*Consigna a*. ¿Cuántas líneas de los registros contienen la palabra "Task"? Cuéntalas y responde solo con el número.
================================
# Escojamos las fotos que representan a Arequipa



## AC78 (Sep 27, 2005)

La 1 y la 5 a mi parecer.


----------



## Exrexnotex (Sep 23, 2005)

4,5,8,11 !!!!!!!!!!


----------



## Canelita (Jul 15, 2007)

*¡YA FUERON!*

OK... 1, 3, 5, 6, 7. ¡Terminé de votar!!!! Me duele la mitra. :nuts: 


¡Saludos!!!!!


----------



## PieroMG (Jun 24, 2007)

La 1, 2, 5 y 11.

Como dijeron por ahí, me hubiera gustado ver más panorámicas y fotos de la Arequipa moderna.


----------



## Trickmetwice17 (Dec 2, 2005)

todas estan rebuenas :banana: pero ya hice mi eleccion


----------



## Inkandrew9 (Jul 11, 2007)

Canelita said:


> OK... 1, 3, 5, 6, 7. ¡Terminé de votar!!!! Me duele la mitra. :nuts:
> 
> 
> ¡Saludos!!!!!


Jajajajaj Canelita 100pre tn graciosa :lol:


----------



## Canelita (Jul 15, 2007)

^^ 100pre 100pre 

¡Buen viernes a todossssss!!!!!


----------



## edwardhcr (Jun 20, 2007)

haber me gustan mmmm.......la 2,3,4,5,6,7 y 8.
por no decir todas. Me encanta esa combinación del verde de la campiña arequipeña con la ciudad.


----------



## YibrailMizrahi (Apr 25, 2006)

1, 5, 6, 9, 11 :happy:


----------



## Chris_ALOR (Aug 10, 2007)

Hasta cuando son las votaciones???


----------



## Aedus (Dec 29, 2006)

Todas las fotos están bonitas, difícil elección. Las elegidas son: 2, 3 y 5.


----------



## alezx (Nov 22, 2006)

Jeremy opcion 9  me encanta esa foto, la ciudad y el misti a espaldas.


----------



## herbert_delgado (Apr 21, 2007)
================================
*Consigna b*. ¿Puedes resumir el hilo en dos oraciones?

*Registros de datos*.
================================
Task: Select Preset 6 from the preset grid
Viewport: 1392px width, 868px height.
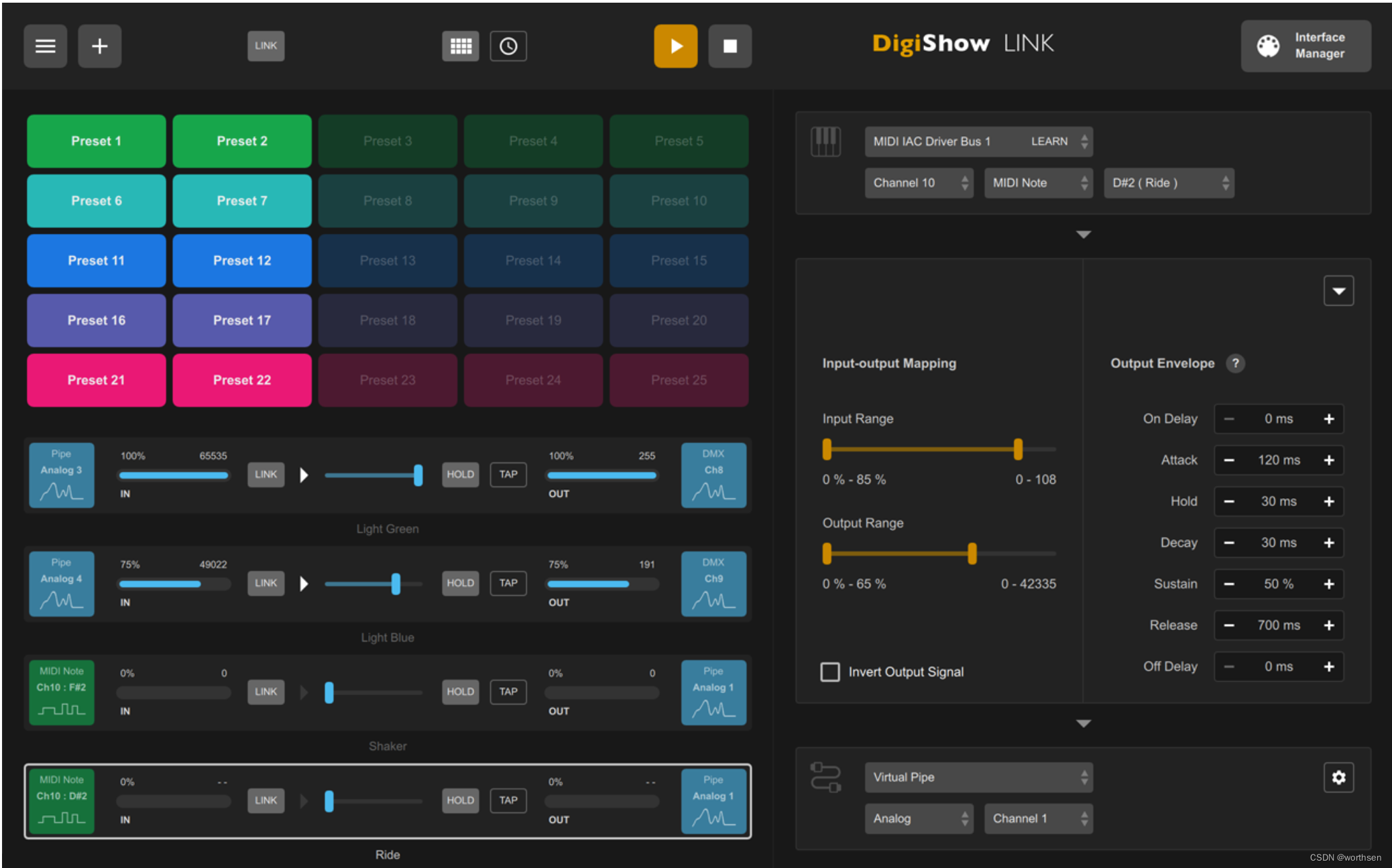Action: (96, 200)
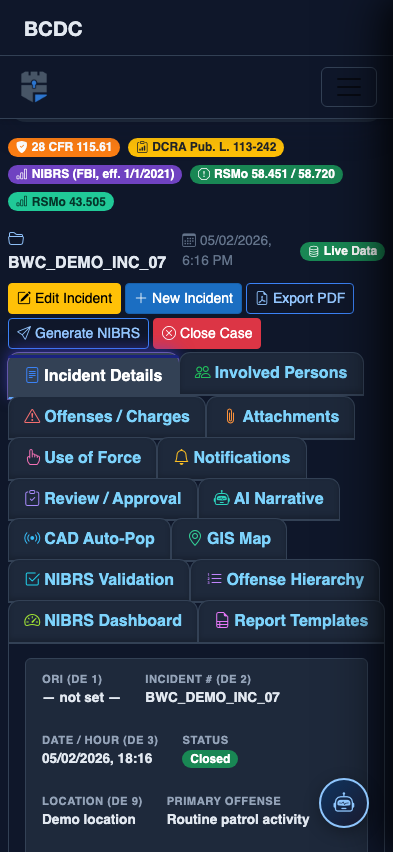The height and width of the screenshot is (852, 393).
Task: Create a New Incident
Action: click(x=184, y=298)
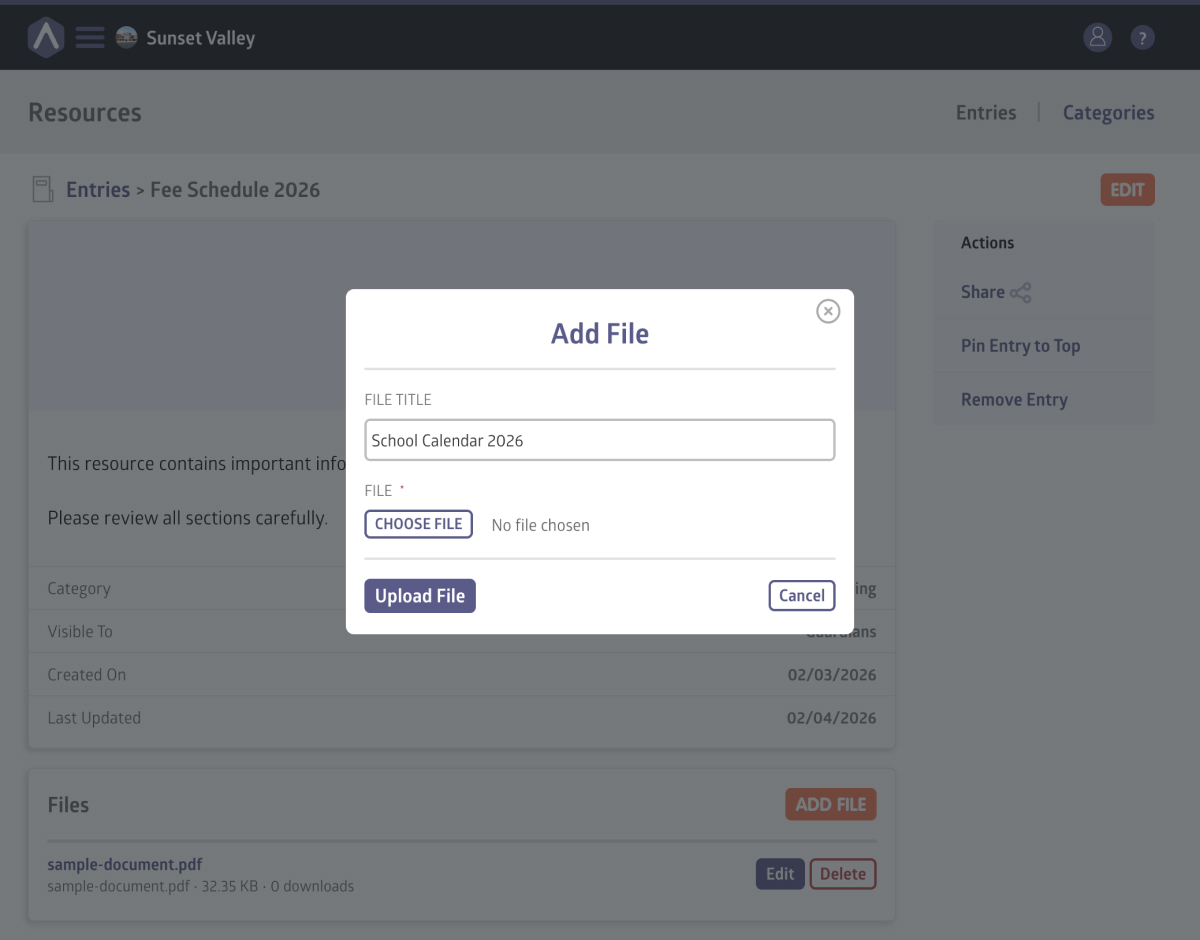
================================
*Respuesta del ejercicio a*. 2

*Respuesta del ejercicio b*. En el hilo, varios usuarios eligen por número las fotos que, a su parecer, representan a Arequipa, y algunos señalan que todas están bonitas y que la elección es difícil. Uno echa en falta más panorámicas y fotos de la Arequipa moderna, otro elogia la combinación del verde de la campiña arequipeña con la ciudad y alguien pregunta hasta cuándo son las votaciones.